The overseas working environments are very different. We have to constantly adjust ourselves learning to work with people from different cultures, understanding local regulations, and building a competent project team who can excel under these conditions and engage the customers successfully.

Then, there is the technology. Of late, there is a great drive towards smart plants using Internet-of-Things technologies, artificial intelligence, machine-learning and data analytics, as well as the use of robotics and autonomous vehicles to maximise productivity and reduce manpower.

With this mix of opportunities and challenges, where on the horizon do you see ST Engineering heading towards in environmental engineering?

As an environmental engineering business, we want to become a leading project developer and operator in water, wastewater, solid waste and WTE. Towards this end, we are pursuing plant projects in Singapore, Southeast Asia and the Middle East while adding new smart environmental technologies to our suite of services. We are also actively seeking strategic partners, like Tuas Power for JIDP, to secure new projects and gain access into new markets.

As a part of the larger engineering group, both water and waste management are important components of the smart city offering under ST Engineering. We are leaning on the Group’s financial strength and support to establish Public-Private Partnerships for large-scale DBOO environmental engineering projects. These projects are important to keep our engineering capabilities current; develop new competencies in areas such as desalination, WTE and data analytics; and generate long-term recurring revenue.

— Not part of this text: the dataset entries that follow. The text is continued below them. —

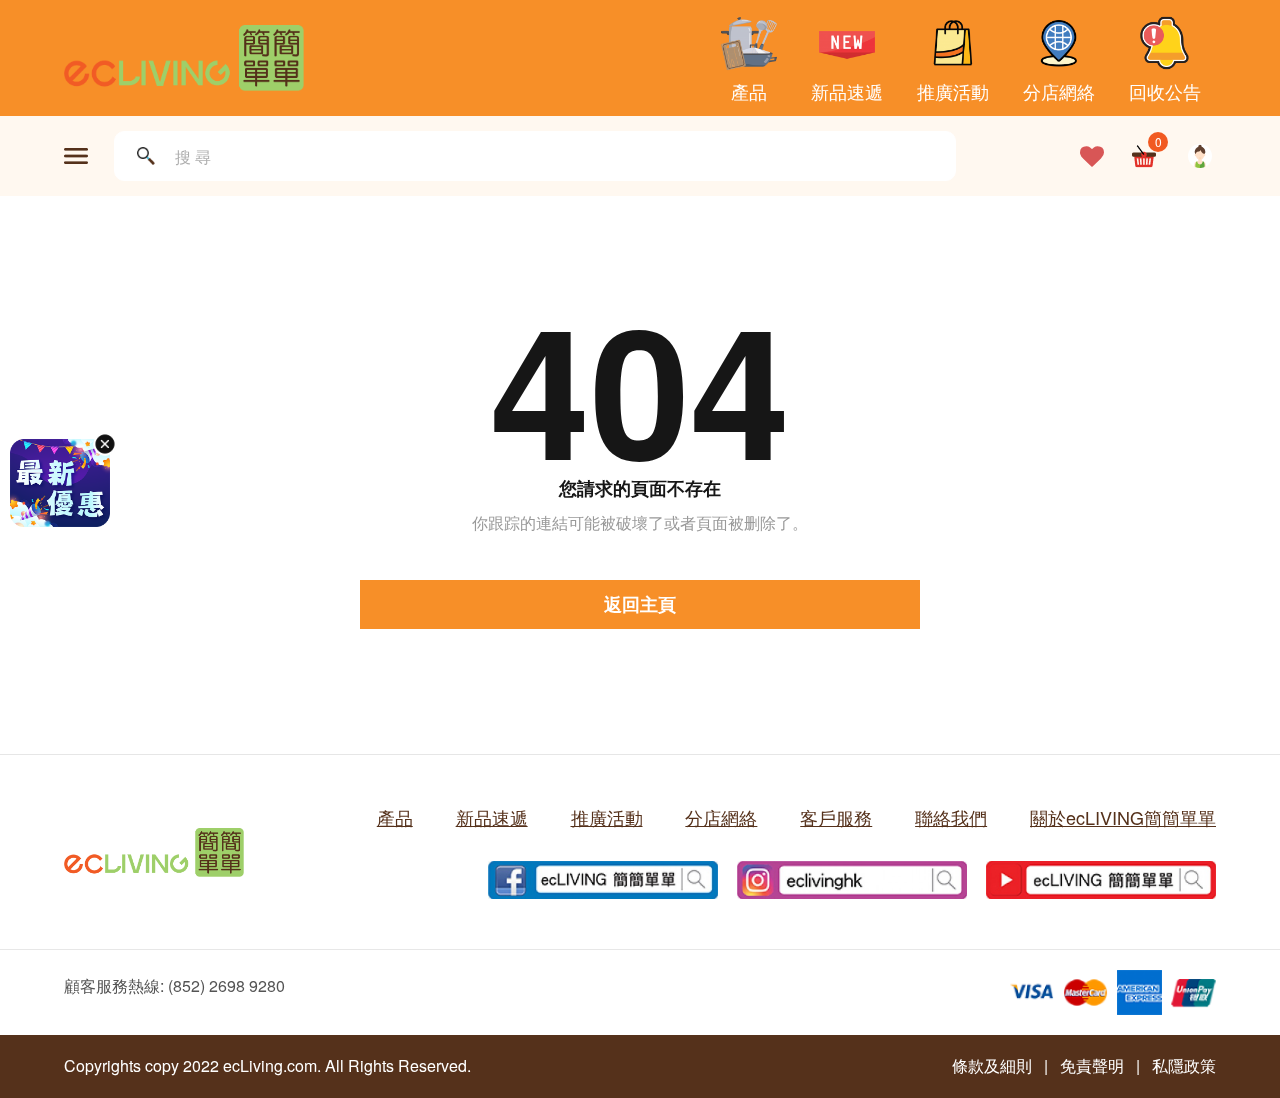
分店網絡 (1059, 89)
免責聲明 (1092, 1065)
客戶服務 (836, 817)
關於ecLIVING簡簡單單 (1123, 817)
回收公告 (1165, 89)
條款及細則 (992, 1065)
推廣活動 (953, 89)
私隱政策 (1184, 1065)
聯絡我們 (951, 817)
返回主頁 (640, 604)
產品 (749, 89)
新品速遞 (847, 89)
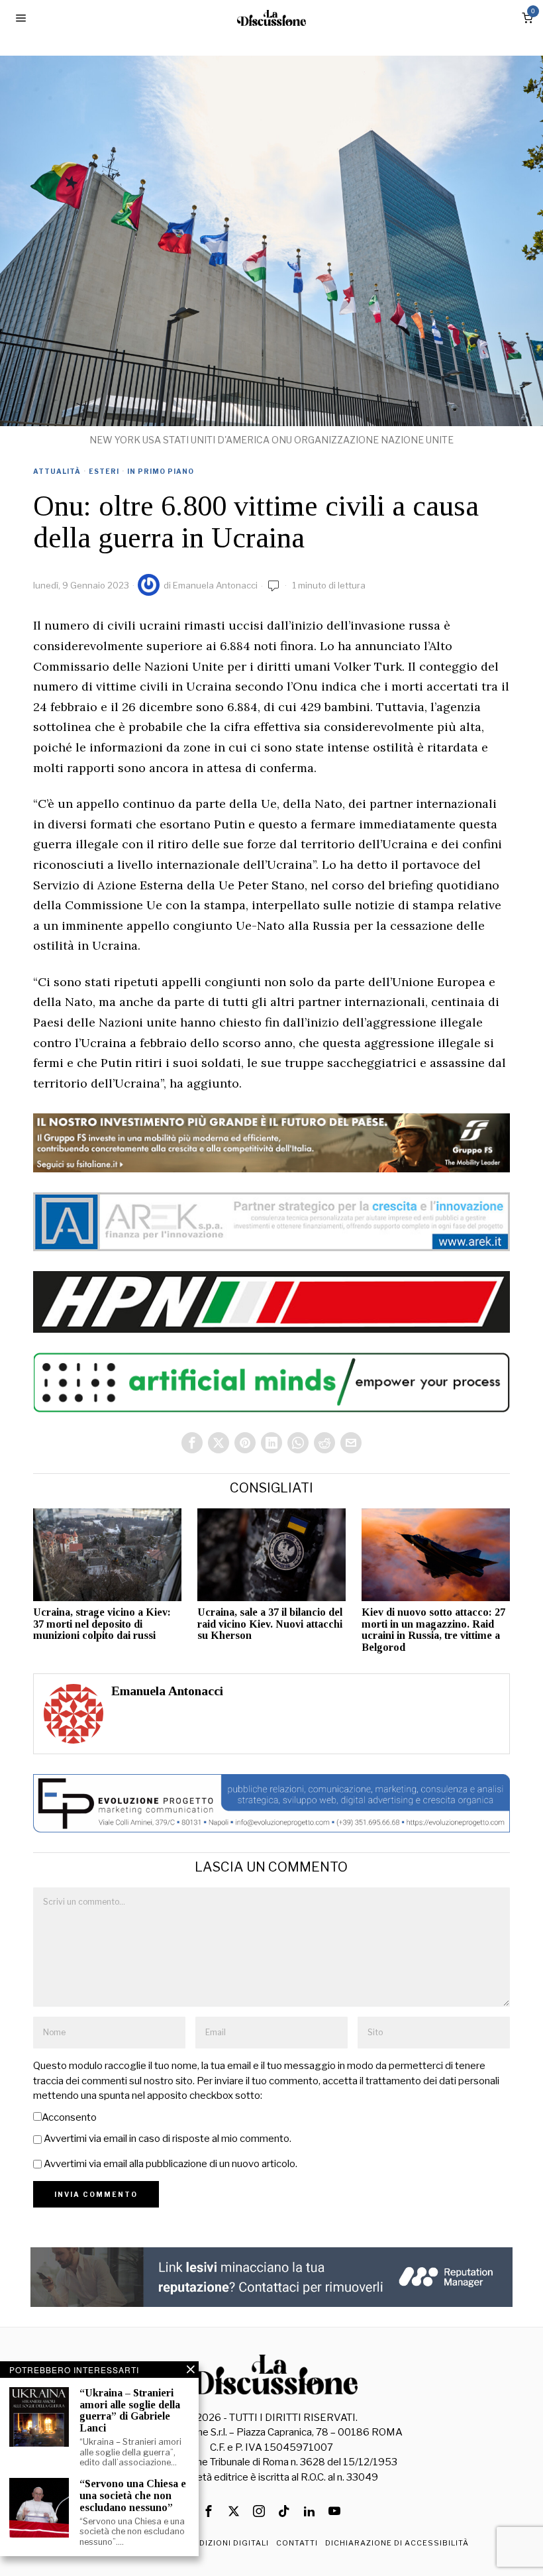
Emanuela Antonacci (215, 585)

ST Engineering’s environmental engineering footprint



Jurong Island Desalination Plant

Design, build, own and operate a 30 MIGD desalination plant.

Kranji NEWater Factory Phase III Expansion

Design, build and maintain a 5 MIGD NEWater facility.

Pneumatic Waste Collection
Tianjin Eco-City, China

Design, build and operate a Pneumatic Waste Collection System for 15,000 people.

Material Recovery Facility
Bejing Daxing, China

Design and build a 600 tonnes/day (TPD) MRF.

Integrated Waste Management System
Brunei Darussalam

Design, build and operate a 500 TPD Refuse Transfer Station, a 500 TPD Engineered Landfill (to US EPA standard) and a 100 TPD MRF. 4½ years of O&M to improve operations and optimise efficiency.